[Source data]
[Start of section]

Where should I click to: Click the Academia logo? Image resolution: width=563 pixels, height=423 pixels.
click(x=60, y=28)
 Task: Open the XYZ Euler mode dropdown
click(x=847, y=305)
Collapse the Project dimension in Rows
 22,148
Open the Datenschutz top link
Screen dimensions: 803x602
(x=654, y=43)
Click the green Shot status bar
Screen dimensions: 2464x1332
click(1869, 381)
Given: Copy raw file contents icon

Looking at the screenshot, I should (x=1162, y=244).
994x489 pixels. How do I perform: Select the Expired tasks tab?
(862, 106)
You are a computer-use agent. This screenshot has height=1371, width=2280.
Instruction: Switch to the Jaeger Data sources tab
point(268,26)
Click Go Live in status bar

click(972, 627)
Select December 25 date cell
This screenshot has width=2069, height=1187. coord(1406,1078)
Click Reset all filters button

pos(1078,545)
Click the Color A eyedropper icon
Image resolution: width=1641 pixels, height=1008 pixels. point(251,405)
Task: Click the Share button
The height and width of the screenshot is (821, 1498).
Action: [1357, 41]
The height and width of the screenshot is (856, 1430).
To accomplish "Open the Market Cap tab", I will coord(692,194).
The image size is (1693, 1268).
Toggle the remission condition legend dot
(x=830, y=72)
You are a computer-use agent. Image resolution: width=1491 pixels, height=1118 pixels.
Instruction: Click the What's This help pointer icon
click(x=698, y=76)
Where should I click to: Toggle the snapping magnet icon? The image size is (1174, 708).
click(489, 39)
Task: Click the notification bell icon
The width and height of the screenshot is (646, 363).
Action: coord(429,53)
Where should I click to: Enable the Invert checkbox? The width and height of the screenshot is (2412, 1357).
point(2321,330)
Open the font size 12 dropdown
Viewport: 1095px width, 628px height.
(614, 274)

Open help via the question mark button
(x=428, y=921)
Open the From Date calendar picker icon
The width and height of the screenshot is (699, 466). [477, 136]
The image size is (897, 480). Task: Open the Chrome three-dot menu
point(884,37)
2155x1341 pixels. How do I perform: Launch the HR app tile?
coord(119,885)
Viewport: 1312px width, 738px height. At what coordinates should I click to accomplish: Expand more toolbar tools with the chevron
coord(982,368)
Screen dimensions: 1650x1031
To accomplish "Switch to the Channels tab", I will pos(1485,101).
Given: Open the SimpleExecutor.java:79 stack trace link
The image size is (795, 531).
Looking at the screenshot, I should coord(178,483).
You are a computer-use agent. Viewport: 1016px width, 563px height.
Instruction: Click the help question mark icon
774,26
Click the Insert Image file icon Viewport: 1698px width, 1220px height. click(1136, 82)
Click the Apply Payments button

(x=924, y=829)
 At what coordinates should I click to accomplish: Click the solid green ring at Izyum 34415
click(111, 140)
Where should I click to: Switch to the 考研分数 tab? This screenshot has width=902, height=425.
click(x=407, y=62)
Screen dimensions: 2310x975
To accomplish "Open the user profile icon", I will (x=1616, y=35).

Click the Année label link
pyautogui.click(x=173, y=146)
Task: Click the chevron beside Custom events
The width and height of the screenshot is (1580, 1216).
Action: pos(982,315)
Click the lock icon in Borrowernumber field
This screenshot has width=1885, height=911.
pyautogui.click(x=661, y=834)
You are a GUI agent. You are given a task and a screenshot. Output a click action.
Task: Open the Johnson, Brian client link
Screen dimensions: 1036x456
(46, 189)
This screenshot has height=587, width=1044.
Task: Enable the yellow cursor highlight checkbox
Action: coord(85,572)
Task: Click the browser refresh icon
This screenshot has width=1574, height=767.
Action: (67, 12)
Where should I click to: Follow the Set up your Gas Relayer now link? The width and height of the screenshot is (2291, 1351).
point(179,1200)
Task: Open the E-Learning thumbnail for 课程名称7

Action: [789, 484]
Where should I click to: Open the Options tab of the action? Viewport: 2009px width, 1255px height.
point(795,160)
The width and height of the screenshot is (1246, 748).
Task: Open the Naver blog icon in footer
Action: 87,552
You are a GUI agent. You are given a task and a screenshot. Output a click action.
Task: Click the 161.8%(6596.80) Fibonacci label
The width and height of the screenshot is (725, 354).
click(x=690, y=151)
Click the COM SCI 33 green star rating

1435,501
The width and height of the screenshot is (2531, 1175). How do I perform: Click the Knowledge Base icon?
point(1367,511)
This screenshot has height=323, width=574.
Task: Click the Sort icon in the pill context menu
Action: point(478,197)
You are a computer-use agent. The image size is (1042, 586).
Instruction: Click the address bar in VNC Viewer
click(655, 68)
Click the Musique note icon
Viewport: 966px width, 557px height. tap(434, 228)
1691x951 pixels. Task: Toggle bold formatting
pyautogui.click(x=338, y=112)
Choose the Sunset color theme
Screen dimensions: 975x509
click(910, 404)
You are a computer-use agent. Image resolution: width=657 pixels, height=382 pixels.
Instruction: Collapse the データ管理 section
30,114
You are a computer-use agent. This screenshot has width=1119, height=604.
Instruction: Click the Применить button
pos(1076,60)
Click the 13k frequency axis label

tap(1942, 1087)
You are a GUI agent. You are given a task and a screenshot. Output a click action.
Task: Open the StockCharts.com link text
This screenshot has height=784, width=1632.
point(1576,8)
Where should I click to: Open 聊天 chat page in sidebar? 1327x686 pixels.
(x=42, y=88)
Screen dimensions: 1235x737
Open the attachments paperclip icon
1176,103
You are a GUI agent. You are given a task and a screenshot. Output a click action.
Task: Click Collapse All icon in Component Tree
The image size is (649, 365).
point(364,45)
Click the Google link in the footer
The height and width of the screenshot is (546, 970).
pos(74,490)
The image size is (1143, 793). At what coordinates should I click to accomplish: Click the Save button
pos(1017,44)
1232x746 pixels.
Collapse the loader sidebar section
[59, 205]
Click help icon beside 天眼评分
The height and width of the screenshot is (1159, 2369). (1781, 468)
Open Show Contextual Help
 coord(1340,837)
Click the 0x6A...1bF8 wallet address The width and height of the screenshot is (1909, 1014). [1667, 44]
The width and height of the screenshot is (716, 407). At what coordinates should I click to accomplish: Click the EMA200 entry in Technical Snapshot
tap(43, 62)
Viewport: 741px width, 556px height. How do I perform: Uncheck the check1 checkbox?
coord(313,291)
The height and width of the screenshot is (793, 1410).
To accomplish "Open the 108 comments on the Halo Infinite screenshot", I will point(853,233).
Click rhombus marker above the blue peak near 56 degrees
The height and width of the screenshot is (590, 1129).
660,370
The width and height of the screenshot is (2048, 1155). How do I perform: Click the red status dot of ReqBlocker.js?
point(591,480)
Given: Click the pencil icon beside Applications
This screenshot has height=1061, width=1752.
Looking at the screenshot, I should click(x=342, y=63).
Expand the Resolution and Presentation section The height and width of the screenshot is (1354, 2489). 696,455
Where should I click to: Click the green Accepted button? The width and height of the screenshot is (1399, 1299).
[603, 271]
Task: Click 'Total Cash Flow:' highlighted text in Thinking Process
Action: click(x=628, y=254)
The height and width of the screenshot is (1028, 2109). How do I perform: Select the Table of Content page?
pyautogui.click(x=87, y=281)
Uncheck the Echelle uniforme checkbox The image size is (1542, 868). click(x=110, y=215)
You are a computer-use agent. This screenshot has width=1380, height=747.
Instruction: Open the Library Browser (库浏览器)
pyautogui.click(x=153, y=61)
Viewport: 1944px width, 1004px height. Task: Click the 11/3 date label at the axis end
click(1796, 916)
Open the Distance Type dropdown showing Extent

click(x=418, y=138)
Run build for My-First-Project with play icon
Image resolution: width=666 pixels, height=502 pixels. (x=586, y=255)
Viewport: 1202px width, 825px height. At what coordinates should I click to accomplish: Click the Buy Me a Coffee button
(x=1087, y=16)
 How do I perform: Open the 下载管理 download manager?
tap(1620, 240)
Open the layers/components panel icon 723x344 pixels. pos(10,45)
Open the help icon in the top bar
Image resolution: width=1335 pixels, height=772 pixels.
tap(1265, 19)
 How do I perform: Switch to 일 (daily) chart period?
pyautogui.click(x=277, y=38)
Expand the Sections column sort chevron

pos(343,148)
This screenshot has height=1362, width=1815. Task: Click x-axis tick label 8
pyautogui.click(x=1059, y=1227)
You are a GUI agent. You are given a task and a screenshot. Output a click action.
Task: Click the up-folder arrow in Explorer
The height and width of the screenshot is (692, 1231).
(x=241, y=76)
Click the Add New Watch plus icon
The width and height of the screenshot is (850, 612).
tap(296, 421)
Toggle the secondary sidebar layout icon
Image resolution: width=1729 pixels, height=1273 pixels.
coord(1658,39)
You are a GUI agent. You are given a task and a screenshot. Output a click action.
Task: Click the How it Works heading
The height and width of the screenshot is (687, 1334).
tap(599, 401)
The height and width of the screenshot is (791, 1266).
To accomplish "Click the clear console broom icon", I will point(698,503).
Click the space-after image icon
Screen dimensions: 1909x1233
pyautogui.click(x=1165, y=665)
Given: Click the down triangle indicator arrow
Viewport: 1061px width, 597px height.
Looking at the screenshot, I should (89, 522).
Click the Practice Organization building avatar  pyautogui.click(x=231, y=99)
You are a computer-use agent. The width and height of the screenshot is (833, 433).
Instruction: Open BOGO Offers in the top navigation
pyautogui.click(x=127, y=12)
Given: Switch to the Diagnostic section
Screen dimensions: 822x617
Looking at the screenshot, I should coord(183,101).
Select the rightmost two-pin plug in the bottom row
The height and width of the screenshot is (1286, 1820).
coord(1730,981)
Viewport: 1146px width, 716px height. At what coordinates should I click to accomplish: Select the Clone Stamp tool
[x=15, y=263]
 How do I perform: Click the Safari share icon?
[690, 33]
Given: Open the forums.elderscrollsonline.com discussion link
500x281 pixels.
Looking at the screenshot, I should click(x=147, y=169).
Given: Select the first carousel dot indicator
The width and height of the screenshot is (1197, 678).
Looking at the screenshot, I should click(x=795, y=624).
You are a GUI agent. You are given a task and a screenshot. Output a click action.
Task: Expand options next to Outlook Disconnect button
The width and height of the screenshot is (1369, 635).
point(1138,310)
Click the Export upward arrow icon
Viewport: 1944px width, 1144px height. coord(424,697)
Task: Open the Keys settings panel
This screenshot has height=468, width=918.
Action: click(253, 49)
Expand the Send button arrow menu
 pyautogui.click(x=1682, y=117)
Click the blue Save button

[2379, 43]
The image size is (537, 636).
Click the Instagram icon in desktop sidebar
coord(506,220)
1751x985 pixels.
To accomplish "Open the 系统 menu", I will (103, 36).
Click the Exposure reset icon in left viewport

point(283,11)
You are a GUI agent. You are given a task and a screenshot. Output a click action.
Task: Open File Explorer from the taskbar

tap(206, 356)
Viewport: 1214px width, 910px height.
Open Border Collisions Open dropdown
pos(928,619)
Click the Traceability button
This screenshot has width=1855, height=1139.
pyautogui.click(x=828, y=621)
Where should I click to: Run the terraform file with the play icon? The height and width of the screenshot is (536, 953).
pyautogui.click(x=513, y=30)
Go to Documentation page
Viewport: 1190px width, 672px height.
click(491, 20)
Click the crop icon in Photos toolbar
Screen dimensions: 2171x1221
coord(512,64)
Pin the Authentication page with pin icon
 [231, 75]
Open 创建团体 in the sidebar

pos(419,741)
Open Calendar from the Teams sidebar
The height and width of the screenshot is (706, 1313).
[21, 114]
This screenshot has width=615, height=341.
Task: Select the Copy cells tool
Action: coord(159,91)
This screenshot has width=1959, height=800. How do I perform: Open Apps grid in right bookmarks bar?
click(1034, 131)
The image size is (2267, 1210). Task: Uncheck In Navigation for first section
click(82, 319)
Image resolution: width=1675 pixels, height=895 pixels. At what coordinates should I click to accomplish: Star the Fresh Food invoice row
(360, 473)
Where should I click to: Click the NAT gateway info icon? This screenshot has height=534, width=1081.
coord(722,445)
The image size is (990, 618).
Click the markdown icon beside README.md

[End of section]

Reproduce, exactly as they stand in the data above, the lines from the one that holds "Click the Traceability button" to the one that holds "The image size is (990, 618).", inclusive.

Click the Traceability button
This screenshot has width=1855, height=1139.
pyautogui.click(x=828, y=621)
Where should I click to: Run the terraform file with the play icon? The height and width of the screenshot is (536, 953).
pyautogui.click(x=513, y=30)
Go to Documentation page
Viewport: 1190px width, 672px height.
click(491, 20)
Click the crop icon in Photos toolbar
Screen dimensions: 2171x1221
coord(512,64)
Pin the Authentication page with pin icon
 [231, 75]
Open 创建团体 in the sidebar

pos(419,741)
Open Calendar from the Teams sidebar
The height and width of the screenshot is (706, 1313).
[21, 114]
This screenshot has width=615, height=341.
Task: Select the Copy cells tool
Action: coord(159,91)
This screenshot has width=1959, height=800. How do I perform: Open Apps grid in right bookmarks bar?
click(1034, 131)
The image size is (2267, 1210). Task: Uncheck In Navigation for first section
click(82, 319)
Image resolution: width=1675 pixels, height=895 pixels. At what coordinates should I click to accomplish: Star the Fresh Food invoice row
(360, 473)
Where should I click to: Click the NAT gateway info icon? This screenshot has height=534, width=1081.
coord(722,445)
The image size is (990, 618).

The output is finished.